*** Opening Provided text ***
Blog
August 16, 2023

Engaging the Public in Data Risk Assessment Innovation: Insights from the SARA Project

Through deliberative workshops and surveys, SARA continues to involve the public in all aspects of delivery, bolstering trust and ethical practices. The project’s inclusive approach heralds a progressive era for data research and governance, amplifying its impact on the wider data research landscape.

In an age dominated by data-driven research and technological advancements, ensuring the accuracy, confidentiality, and ethical use of sensitive information is paramount. The Semi-Automated Risk Assessment of Data Provenance and Clinical Free-Text in Trusted Research Environments (SARA) project is a collaborative effort led by Dr Arlene Casey that involves prominent institutions such as the University of Edinburgh, University of Aberdeen, and Public Health Scotland. The SARA project stands at the forefront of developing tools to enhance risk assessment and monitoring of data for research purposes. SARA is one of the five DARE UK (Data and Analytics Research Environments UK) Phase 1 Driver Projects, and, just like all the others, this project is demonstrating its commitment to involving the public in shaping the data risk assessment process, gathering diverse perspectives, and building public trust.
*** Closing Provided text ***
*** Opening Data block ***
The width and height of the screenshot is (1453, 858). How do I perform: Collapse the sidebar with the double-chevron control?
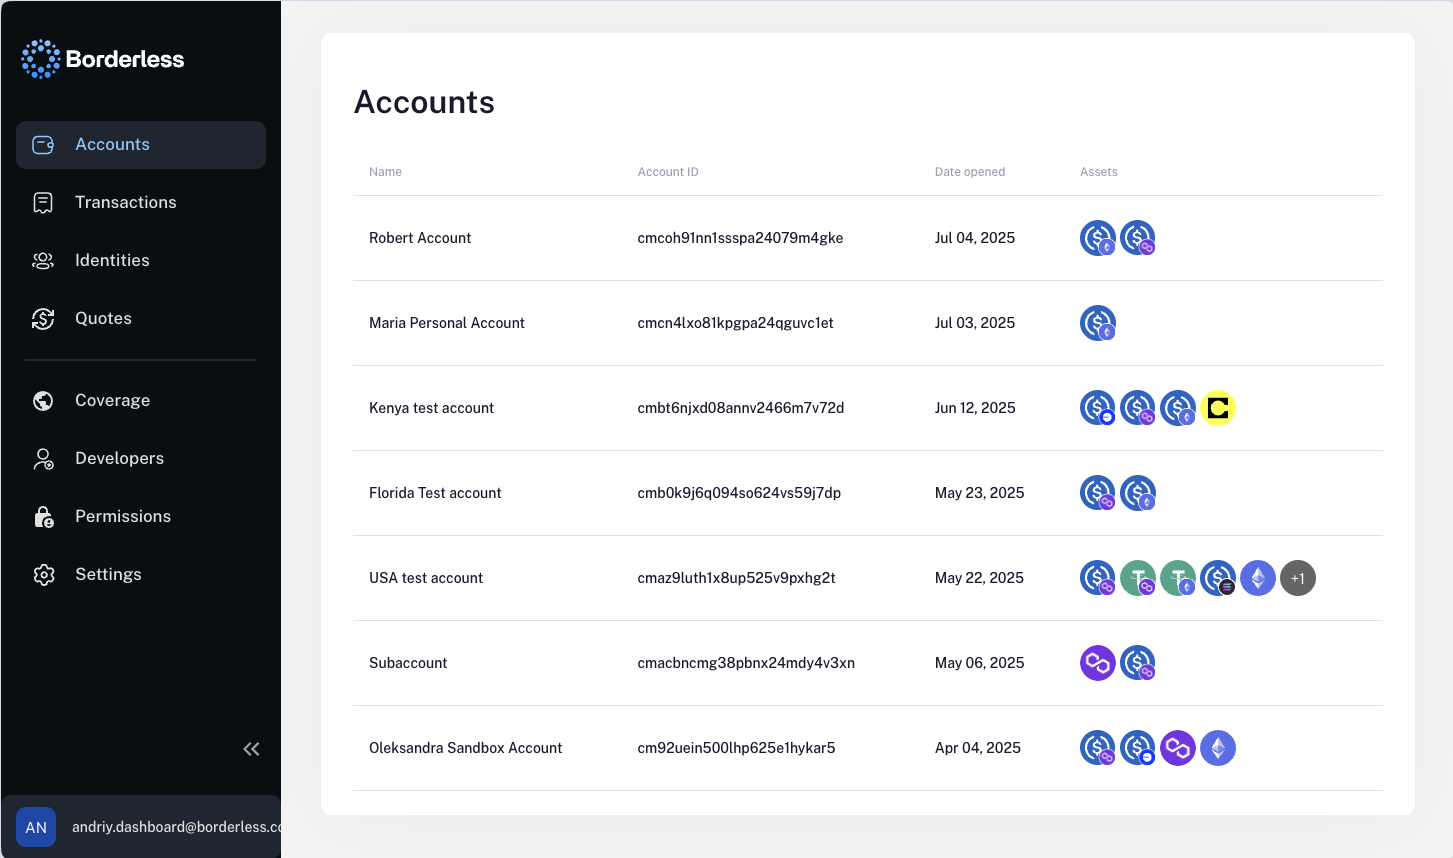(x=251, y=748)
*** Closing Data block ***
Continue the blog post about public engagement in the SARA project from the point where it stops. The data here were taken from a separate source.

Understanding the SARA Project

The SARA team has two key objectives. Firstly, to support staff within Trusted Research Environments (TREs) in accurately processing and linking data and creating a single log of data processing. Secondly, to create a risk assessment model for TREs that minimises confidentiality risks within clinical free-text records (e.g., observations, diagnosis, vitals, etc., written by a healthcare professional about a patient’s health status). The project envisions semi-automated processes that can enhance core aspects of risk assessment, making the process more robust and guiding analysts and information governance experts towards areas requiring the most attention. A collaboration of academic institutions and healthcare bodies, SARA’s impact extends beyond health data, potentially influencing the broader administrative data ecosystem.

The Significance of Public Involvement and Engagement (PIE)

Recognising the importance of including public perspectives in matters involving sensitive data, SARA has placed Public Involvement and Engagement (PIE) at its core. The SARA project team built its strategy on the premise that engaging the public is crucial for establishing trust and securing the social licence necessary for operating in the complex sensitive data landscape. SARA’s PIE focus has ensured that perspectives from members of the public have been incorporated from the outset, and in doing so, allowed vital risk assessment and mitigation approaches to be built into the final designs.

Key Steps and Activities in the PIE Process:

  • PIE Ethos: The SARA team has integrated PIE as a core element within its development of risk assessment and mitigation approaches. The project team includes members experienced in working with public stakeholders.
  • Engagement Methods: SARA has primarily employed deliberative workshops and a survey with a representative sample of Scottish adults, involving key collaborators where needed. Ipsos Scotland, an organisation widely reputed for its expertise in conducting public engagement, has worked closely with the SARA team on workshop content development and session facilitation, as well as the survey design and fieldwork.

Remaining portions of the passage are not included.